これ以上騒ぎにならないよう、夜弦さんは私を連れてすぐあやかしの世界へ入ると、喫茶店『枯淡』に直行した。先程までむき出しになっていた角は、元通り前髪で隠されている。
「ここまで来れば安心でしょう。人間は追って来られませんし、俺の領域であればあやかしも近づかないようにできます」
私をいつものカウンター席に座らせると、「怪我はありませんか」と、心配そうに見つめてくる。
「……あの、どうして場所が分かったんですか?」
「こまめのおかげです。

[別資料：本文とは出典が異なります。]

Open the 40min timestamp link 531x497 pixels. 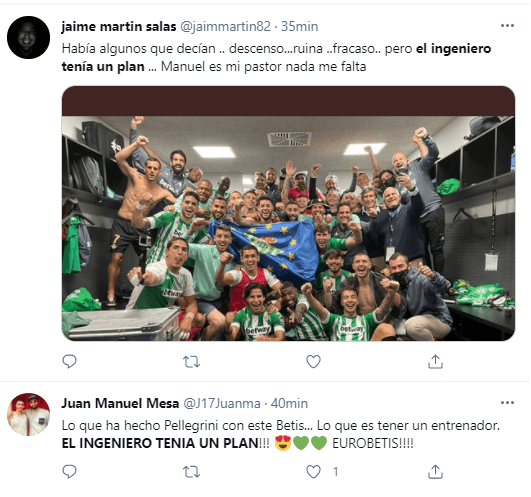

俺に内緒であなたに取り憑いていたんですよ」
話を聞くところによると、夜弦さんと喧嘩別れした後、こまめちゃんは私のスマホに取り憑いていたらしい。そこで叔母さんとのやり取りの中に黒い靄を見つけて、夜弦さんに報告していたという。
「言ったでしょう。あなたはあやかしにとってご馳走なようなもの。見て見ぬふりなんてできません」
「なにそれ……そんな心配を、夜弦さんがする必要ないじゃないですか! 私と関わらないように小道を閉じたのだって、離そうとしたからでしょう!?」
「閉じた? なんの話です?」
「え……? で、でもこの間――」
私は小道の前に荷物が置かれ、普通の路地になって人ひとり入る隙間がなかったことを告げるも、夜弦さんは不思議そうに首を傾げた。
……あれ? だとしたら、夜弦さんはどうやって人間の世界に来れたんだろう?
「梓さん、小道に来た時間帯は?」
「お、お昼すぎだったと……」
私が首を傾げると、「ああ、なるほど」と納得したように彼は笑った。
「人間の世界とあやかしの世界が四六時中繋がっているものではありませんよ。夕方から夜の時間帯――逢魔が時と呼ばれる時間帯に繋がるようになっているんです。だから昼すぎに来ても道は塞がれています。説明しませんでしたっけ?」
「……初耳です」
つまり、彼が自ら閉じたわけではない、ということ。